Hope, that 'high color quality' race will start sometime later.....

-- Alex Tutubalin

This is a real dilemma - they

This is a real dilemma - they could make two sensor types, one with narrow-bandpass colour filters, one with broad spectrum RGB. You would end up with a low ISO sensor offering maximum colour discrimination and Delta-E accuracy (but of course the potential for greater Delta-E errors if software conversion was not precisely matched to the transmission curves); and a high ISO sensor where the overlapping curves could reduce colour discrimination, relying on software to restore it.

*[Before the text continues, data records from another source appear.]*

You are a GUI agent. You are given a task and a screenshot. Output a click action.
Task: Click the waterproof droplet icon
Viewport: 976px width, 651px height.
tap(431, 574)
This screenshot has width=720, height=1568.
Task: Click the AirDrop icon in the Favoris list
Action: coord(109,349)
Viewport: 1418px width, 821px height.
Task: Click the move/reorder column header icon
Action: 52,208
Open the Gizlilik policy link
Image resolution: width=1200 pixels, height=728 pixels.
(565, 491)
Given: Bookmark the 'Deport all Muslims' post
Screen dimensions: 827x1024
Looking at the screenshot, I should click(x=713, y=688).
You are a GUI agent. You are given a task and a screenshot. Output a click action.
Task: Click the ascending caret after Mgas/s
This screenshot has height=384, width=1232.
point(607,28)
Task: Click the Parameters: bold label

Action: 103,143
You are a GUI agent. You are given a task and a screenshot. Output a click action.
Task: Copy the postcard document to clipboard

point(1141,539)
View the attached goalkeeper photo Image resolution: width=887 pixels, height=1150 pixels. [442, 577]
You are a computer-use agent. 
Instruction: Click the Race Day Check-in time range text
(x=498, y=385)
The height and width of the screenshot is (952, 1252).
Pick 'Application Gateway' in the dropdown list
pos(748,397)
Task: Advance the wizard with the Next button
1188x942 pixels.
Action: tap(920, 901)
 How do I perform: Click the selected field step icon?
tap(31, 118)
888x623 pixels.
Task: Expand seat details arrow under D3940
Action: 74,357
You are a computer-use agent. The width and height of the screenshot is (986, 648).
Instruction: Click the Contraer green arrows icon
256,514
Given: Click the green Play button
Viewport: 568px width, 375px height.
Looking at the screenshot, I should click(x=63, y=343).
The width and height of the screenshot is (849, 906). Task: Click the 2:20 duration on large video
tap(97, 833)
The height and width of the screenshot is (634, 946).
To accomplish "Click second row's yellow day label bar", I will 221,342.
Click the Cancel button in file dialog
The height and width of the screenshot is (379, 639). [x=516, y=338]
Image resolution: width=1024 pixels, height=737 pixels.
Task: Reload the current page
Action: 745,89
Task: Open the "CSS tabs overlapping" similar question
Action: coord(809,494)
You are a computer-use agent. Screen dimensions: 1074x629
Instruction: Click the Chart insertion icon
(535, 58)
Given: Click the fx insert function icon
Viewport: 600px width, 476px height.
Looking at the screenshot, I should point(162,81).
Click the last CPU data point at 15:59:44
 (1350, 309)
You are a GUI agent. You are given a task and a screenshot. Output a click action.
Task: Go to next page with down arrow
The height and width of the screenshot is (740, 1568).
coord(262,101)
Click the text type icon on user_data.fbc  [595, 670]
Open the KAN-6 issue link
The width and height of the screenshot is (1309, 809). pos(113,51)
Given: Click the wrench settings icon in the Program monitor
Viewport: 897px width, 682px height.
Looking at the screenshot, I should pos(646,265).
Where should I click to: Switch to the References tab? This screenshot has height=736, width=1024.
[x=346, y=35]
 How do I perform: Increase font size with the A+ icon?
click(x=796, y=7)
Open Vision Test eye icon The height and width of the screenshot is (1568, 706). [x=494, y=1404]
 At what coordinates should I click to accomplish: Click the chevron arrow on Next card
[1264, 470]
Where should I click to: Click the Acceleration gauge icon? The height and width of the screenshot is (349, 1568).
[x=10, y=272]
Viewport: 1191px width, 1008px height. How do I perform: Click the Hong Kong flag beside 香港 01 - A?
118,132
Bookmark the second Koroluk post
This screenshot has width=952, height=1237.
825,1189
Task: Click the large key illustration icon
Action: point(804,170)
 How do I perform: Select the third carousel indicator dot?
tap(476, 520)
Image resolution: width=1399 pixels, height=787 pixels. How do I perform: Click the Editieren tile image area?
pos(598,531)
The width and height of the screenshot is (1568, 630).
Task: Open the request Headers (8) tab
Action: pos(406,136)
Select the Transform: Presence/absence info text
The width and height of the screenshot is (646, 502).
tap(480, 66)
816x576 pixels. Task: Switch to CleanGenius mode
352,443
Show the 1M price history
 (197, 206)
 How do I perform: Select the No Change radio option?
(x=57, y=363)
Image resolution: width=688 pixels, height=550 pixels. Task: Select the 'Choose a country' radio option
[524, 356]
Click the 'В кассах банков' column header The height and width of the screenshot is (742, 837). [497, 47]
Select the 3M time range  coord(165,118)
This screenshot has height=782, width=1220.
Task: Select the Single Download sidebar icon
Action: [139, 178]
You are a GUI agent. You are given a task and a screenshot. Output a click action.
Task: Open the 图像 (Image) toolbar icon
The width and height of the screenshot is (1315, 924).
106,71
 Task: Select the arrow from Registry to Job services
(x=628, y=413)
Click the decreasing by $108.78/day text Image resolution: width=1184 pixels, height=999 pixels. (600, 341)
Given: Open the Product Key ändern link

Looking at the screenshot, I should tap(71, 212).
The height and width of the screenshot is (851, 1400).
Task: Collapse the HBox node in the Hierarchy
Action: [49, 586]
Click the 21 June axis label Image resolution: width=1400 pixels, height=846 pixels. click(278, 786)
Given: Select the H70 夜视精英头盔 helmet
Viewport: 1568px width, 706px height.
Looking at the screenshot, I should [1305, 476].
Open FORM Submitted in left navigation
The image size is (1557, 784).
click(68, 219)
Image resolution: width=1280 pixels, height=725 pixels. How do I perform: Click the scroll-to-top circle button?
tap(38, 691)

I always felt that the RGB filters used on the KM7D/5D were narrower in band than the filters used on the same sensor by Nikon (D70 etc), allowing the lower ISO 100 setting and also giving the distinctive colour of the 7D/5D. I have also always thought that Canon's (early) RGB filters must be weak, helping reduce noise but giving a colour quality I never liked as much. The wide gamut captured by Canon models compared to the 7D/5D also points to this - narrow cut filters will, of course, limit the overall gamut but improve discrimination and accuracy within that gamut.

Did you mean green and blue are perfectly balanced in tungsten light, not green and red?

I have a large stock of ex-Minolta 85B (daylight to tungsten) conversion filters here, never been able to sell them. I gave away 200 40.5mm ones last week (40.5mm is not much use!). I may try the 85B in daylight, using the camera's tungsten preset, to see if it has some benefits.


As you can see in RAW data

As you can see in RAW data histograms, Green and Red are balanced perfectly (without any filters) in incadescent bulb light. You don't want to use any filters in this low-light condition, anyway.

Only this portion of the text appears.